Das BAG hat sich erneut mit Ausschlussfristenklauseln in Arbeitsverträgen auseinandergesetzt. Mit Urteil vom 17.04.2019 (5AZR 331/18) wird die bisherige Rechtsprechung fortgeführt. Bereits 2018 hatte das BAG in einem anderen Verfahren in einer Pressemitteilung erklärt:

"Verlangt eine arbeitsvertragliche Ausschlussfristenregelung, dass ein Anspruch aus dem Arbeitsverhältnis zur Vermeidung seines Verfalls innerhalb einer bestimmten Frist gerichtlich geltend gemacht werden muss, ist die Ausschlussfrist in entsprechender Anwendung des § 203 Satz 1 BGB gehemmt, solange die Parteien vorgerichtliche Vergleichsverhandlungen führen. Der Zeitraum, während dessen die Vergleichsverhandlungen andauern, wird entsprechend § 209 BGB in die Ausschlussfrist nicht eingerechnet. § 203 Satz 2 BGB, der bestimmt, dass die Verjährung frühestens drei Monate nach dem Ende der Hemmung eintritt, findet auf arbeitsvertragliche Ausschlussfristen keine entsprechende Anwendung."

Die Rechtsprechung ist zu begrüßen, da eine andere Auffassung zu einer hohen Unsicherheit sowohl bei Arbeitnehmern als auch Arbeitgebern geführt hätte. Ausschlussklauseln dienen dem Zweck, möglichst schnell Sicherheit über etwaige Ansprüche zu bekommen und eine Hemmung der Frist würde diesen Zeitraum kaum noch bestimmbar verlängern.

MdC 25.07.2019

Überstundenzuschläge im TVöD nicht für Teilzeitbeschäftigte?

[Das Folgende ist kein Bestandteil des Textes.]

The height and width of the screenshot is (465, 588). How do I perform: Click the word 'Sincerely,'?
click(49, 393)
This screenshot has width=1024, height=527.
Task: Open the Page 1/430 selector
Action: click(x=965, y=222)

Das LAG Nürnberg hat sich mit geplanten und ungeplanten Überstunden beschäftigt und ist zu einem etwas verwirrenden Ergebnis gekommen:

  1. Bei den sog. ungeplanten Überstunden i. S. d. 1. Alternative des § 7 Abs. 8 c TVöD-K ist auf die fehlende Möglichkeit eines Freizeitausgleichs während des Schichtplanturnus abzustellen. Mit den Überstundenzuschlägen soll belohnt werden, dass der Arbeitnehmer ohne Freizeitausgleich mehr als vertraglich vereinbart arbeitet. Ungeplante Überstunden fallen dann an, wenn ungeplante Arbeitsstunden zusätzlich in einem Umfang anfallen, die zu einer Überschreitung der individuellen Sollarbeitszeit führen.
     
  2. Bei den sog. geplanten Überstunden i. S. d. 2. Alternative des § 7 Abs. 8 c TVöD-K sind Überstundenzuschläge erst bei Überschreitung der regelmäßigen wöchentlichen Arbeitszeit i. S. d. § 6 Abs. 1 TVöD-K (Vollzeit) zu zahlen. Die unterschiedliche Behandlung der Teilzeitkräfte ist nach der von den Tarifvertragsparteien vorgenommenen Zweckbestimmung der Leistung, die auch mit höherem Recht vereinbart ist, sachlich gerechtfertigt.

Man darf gespannt sein, wie das Bundesarbeitsgericht die Entscheidung sieht. Die Revision wurde beim BAG am 04.07.2019 unter dem Aktenzeichen: 6 AZR 253/19 eingelegt.